The invention claimed is:
1. An apparatus for monitoring a fluid, comprising:
a housing having a bore therethrough;
a plurality of ports in the housing; and
a plurality of tracer sensors attached to respective ports, wherein the plurality of tracer sensors are configured to monitor the fluid flowing in the bore for the presence of a first tracer and wherein the plurality of tracer sensors are arranged circumferentially about the housing.
2. The apparatus of claim 1, wherein the plurality of tracer sensors are configured to detect at least two different tracers.
3. The apparatus of claim 1, wherein each of the plurality of tracer sensors is a modular component that can be exchanged for another tracer sensor.
4. The apparatus of claim 1, wherein the apparatus includes a vane for directing fluid flow in the housing.
5. The apparatus of claim 1, wherein the housing includes a thinner profile section.
6. The apparatus of claim 5, wherein the port is located at the thinner profile section.

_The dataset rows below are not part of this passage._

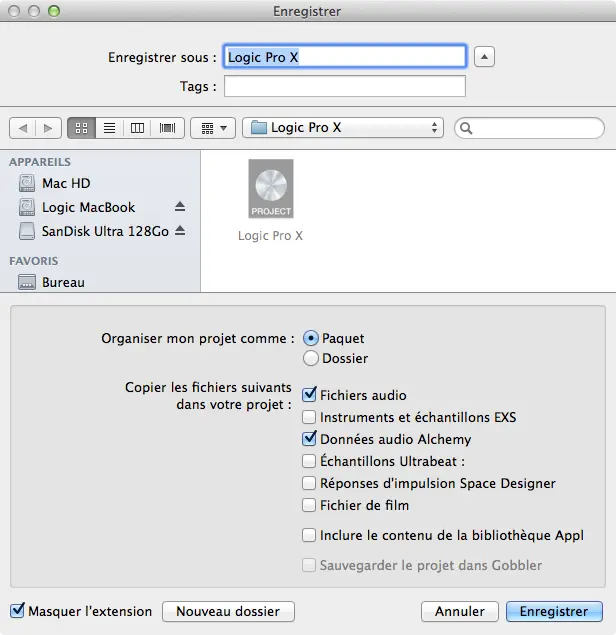Eject the SanDisk Ultra 128Go drive
616x635 pixels.
click(x=180, y=231)
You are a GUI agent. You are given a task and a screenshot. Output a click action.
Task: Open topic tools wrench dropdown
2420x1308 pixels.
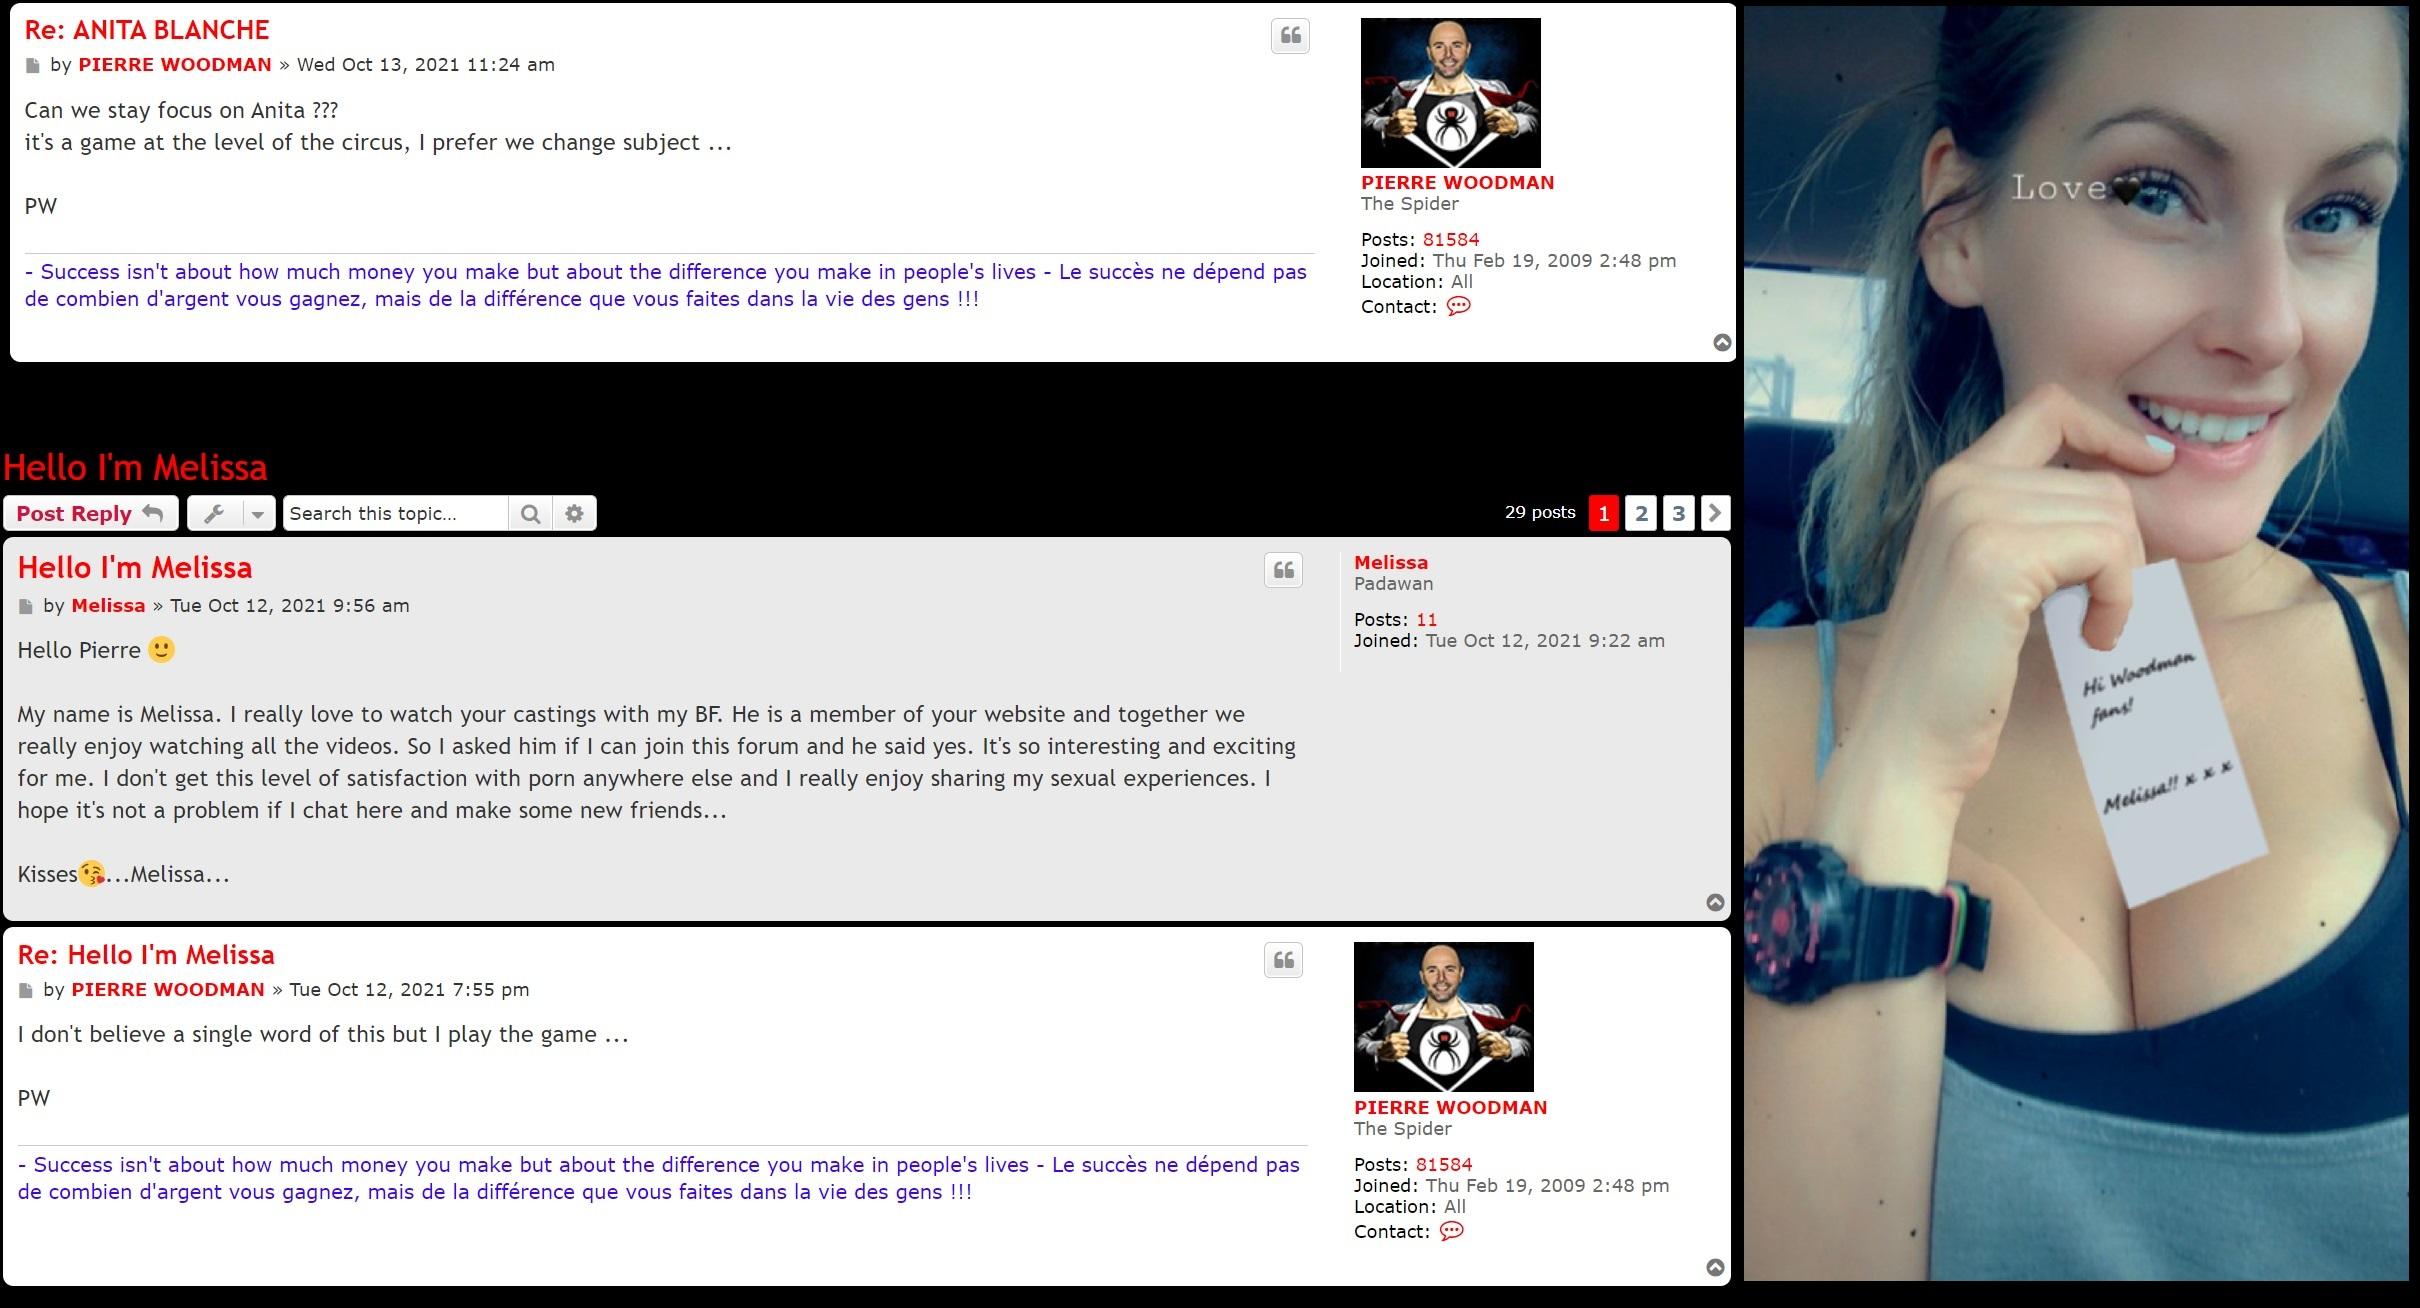[x=214, y=513]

7. The apparatus of claim 5, wherein:
the thinner profile section has substantially similar cross-sectional area as a regular profile section of the housing;
the housing tapers inwards to the thinner profile section;
the thinner profile section has a smaller diameter than a diameter of the regular profile section of the housing.

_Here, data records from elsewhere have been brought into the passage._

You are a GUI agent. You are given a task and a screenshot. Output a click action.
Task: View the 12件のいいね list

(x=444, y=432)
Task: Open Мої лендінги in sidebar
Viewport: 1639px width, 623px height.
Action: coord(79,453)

8. The apparatus of claim 1, wherein one of the plurality of tracer sensors comprises an optical sensor.
9. The apparatus of claim 1, wherein one of the plurality of tracer sensors comprises an inductive sensor.

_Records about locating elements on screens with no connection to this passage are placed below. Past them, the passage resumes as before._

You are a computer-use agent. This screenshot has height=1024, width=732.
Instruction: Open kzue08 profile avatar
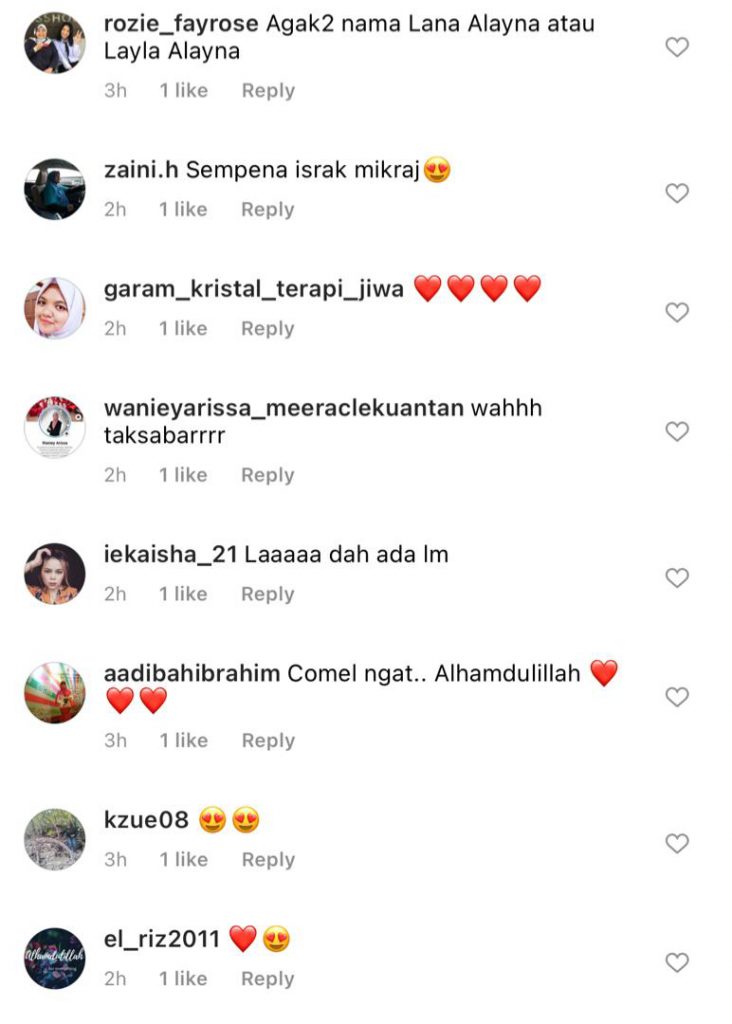click(x=55, y=839)
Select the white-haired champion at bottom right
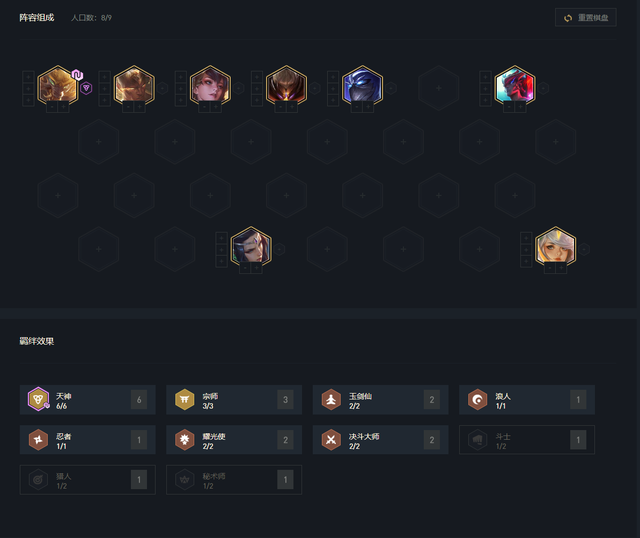The image size is (640, 538). point(555,247)
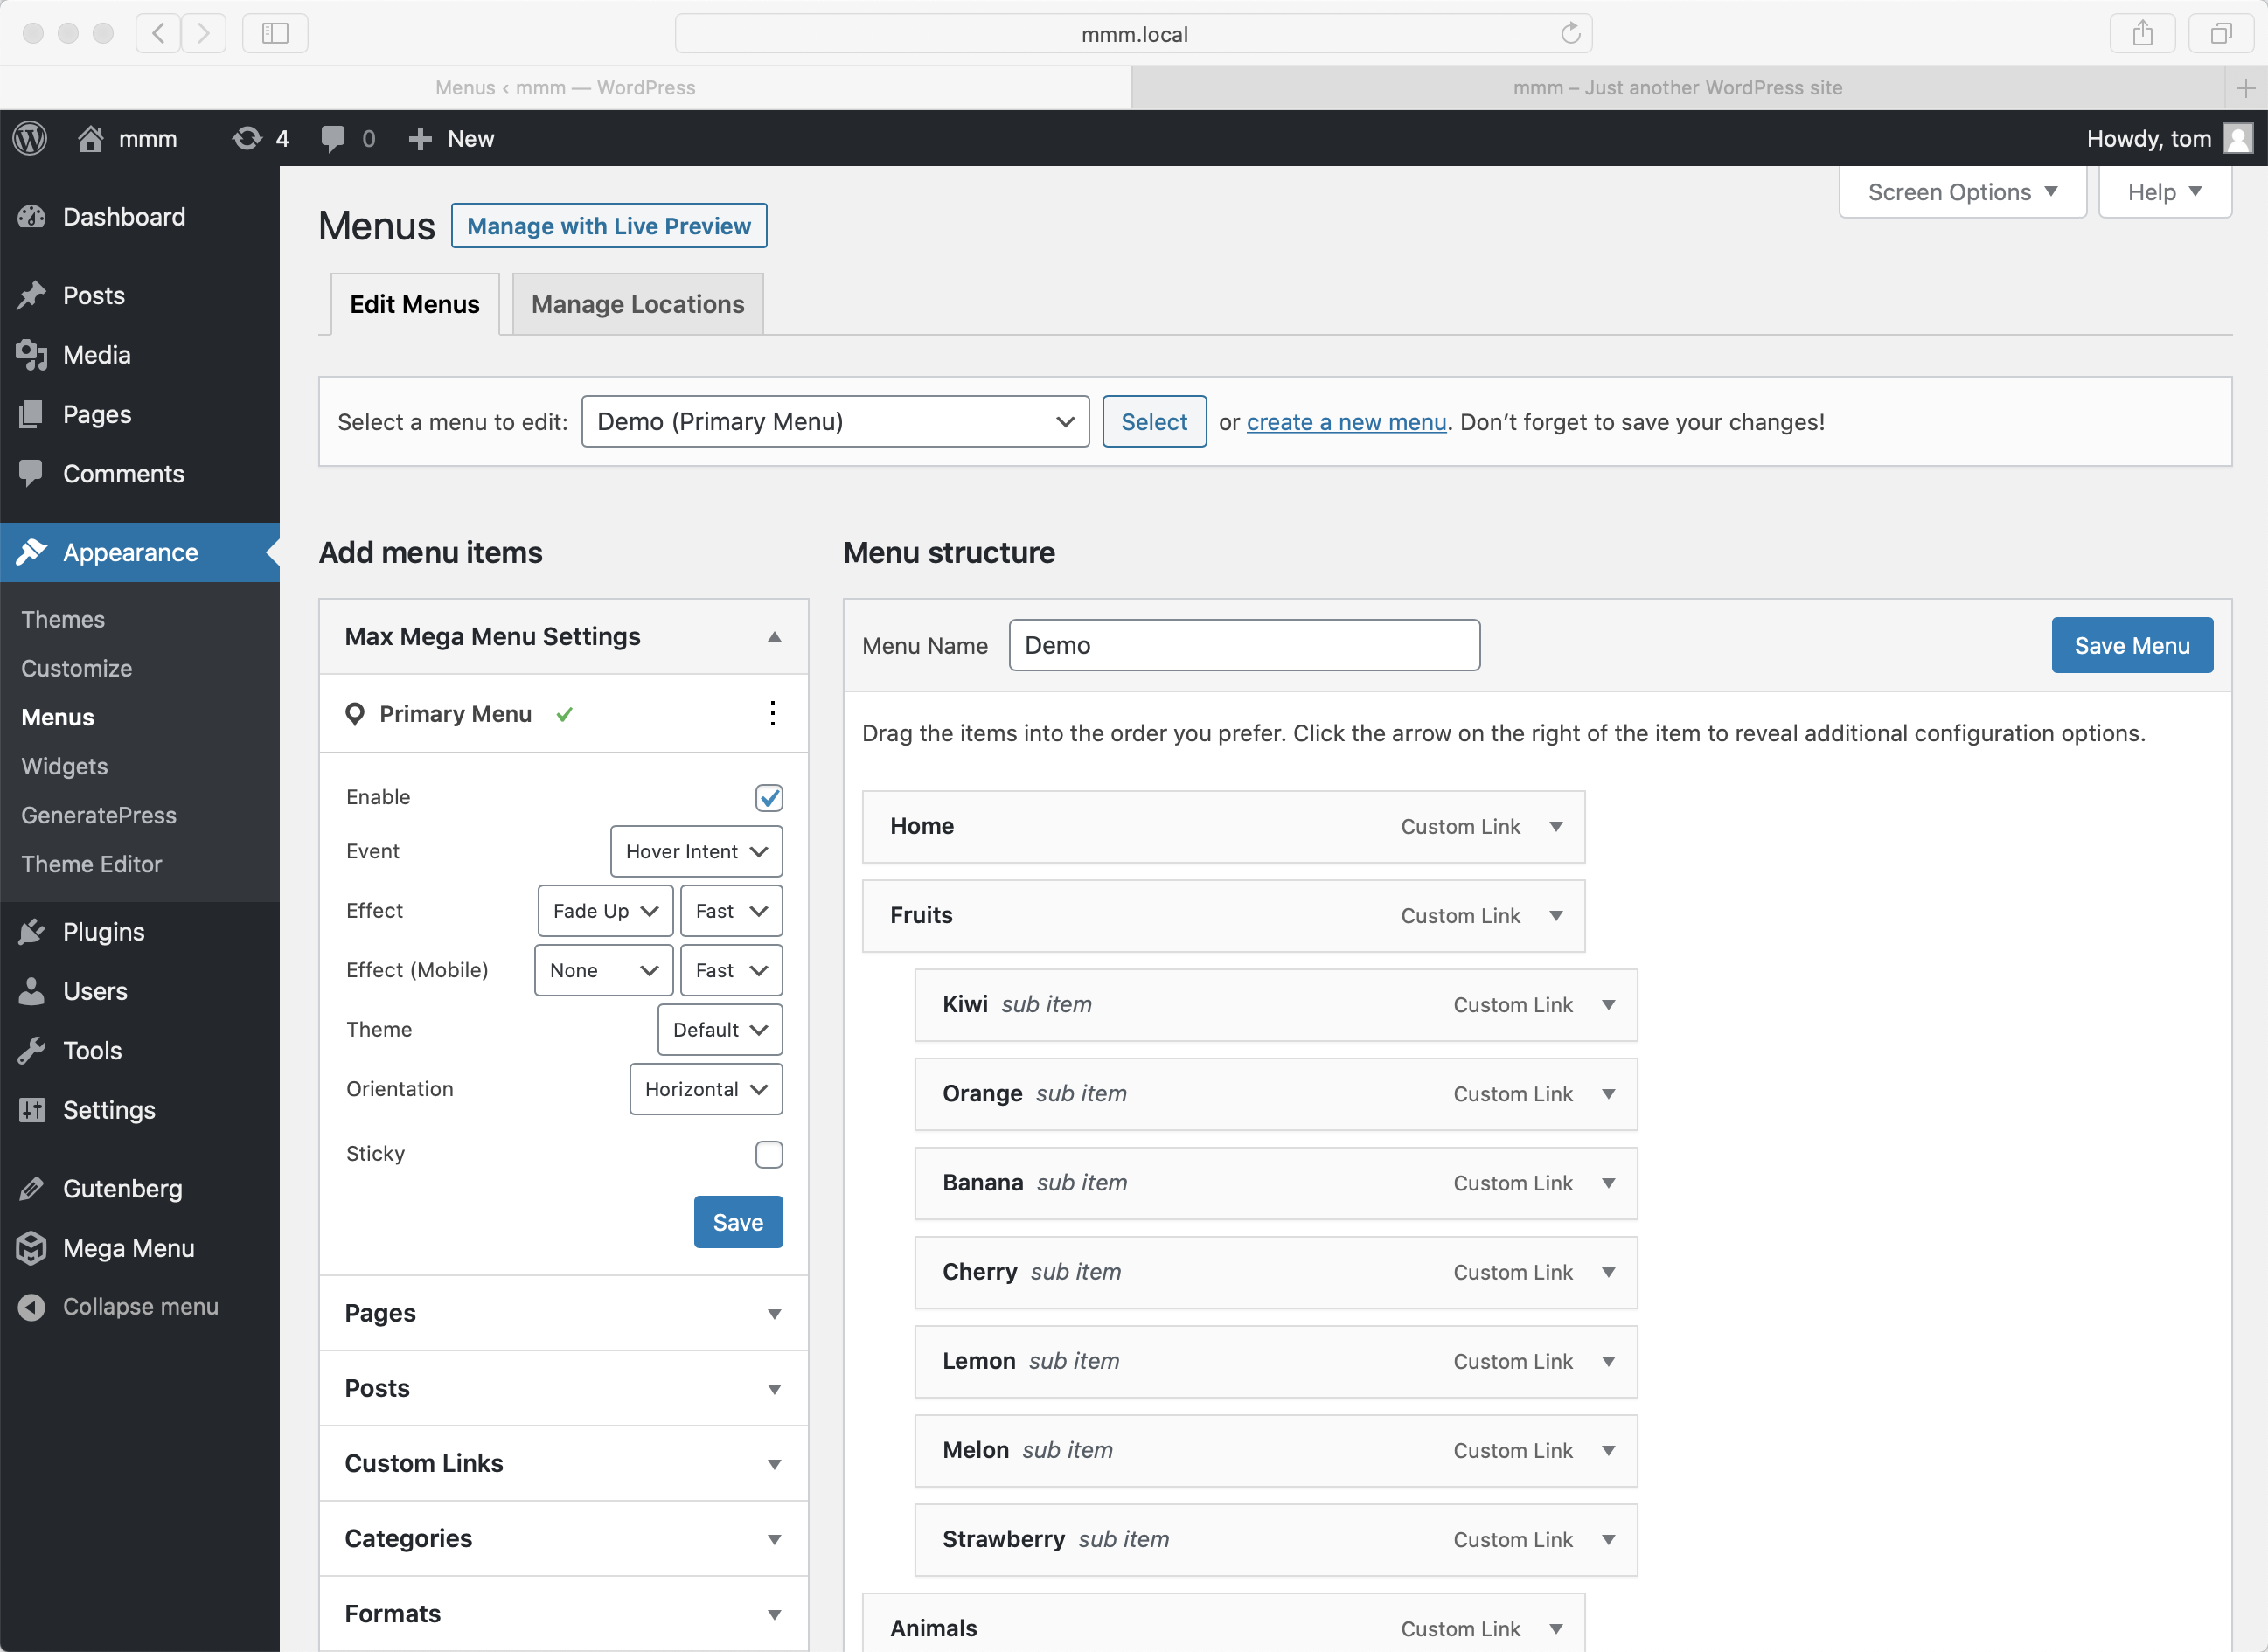
Task: Open the Event Hover Intent dropdown
Action: click(x=696, y=851)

10. The apparatus of claim 1, wherein one of the plurality of tracer sensors comprises a radioactive tracer sensor.
11. The apparatus of claim 1, wherein each of the plurality of tracer sensors is threadedly connected to the respective port.
12. The apparatus of claim 1, wherein the housing is connected to a flowline leaving a wellhead.
13. A method of monitoring a fluid from a reservoir, comprising:
providing a tracer sensor in fluid communication with a first well, the tracer sensor being configured to monitor fluid flowing through a bore of a tracer detector;
injecting a fluid and a first tracer from a second well into the reservoir;
urging the fluid and the first tracer from the reservoir into the first well; and
monitoring the fluid in the first well using the tracer sensor to detect the first tracer.
14. The method of claim 13, wherein the first well is a first lateral and the second well is a second lateral of a single multilateral wellbore.
15. The method of claim 14, wherein monitoring the fluid comprises monitoring the fluid downhole in the first lateral.
16. The method of claim 13, wherein the tracer sensor is attached to a tubular housing coupled to the wellhead.
17. The method of claim 13, further comprising signaling the detection of the tracer in real time.
18. The method of claim 13, further comprising:
injecting a second tracer from a third well into the reservoir; and
using the tracer sensor to detect the second tracer in the first well.
19. The method of claim 18, wherein the first tracer is different from the second tracer.
20. The method of claim 13, wherein the reservoir is outside of a wellbore.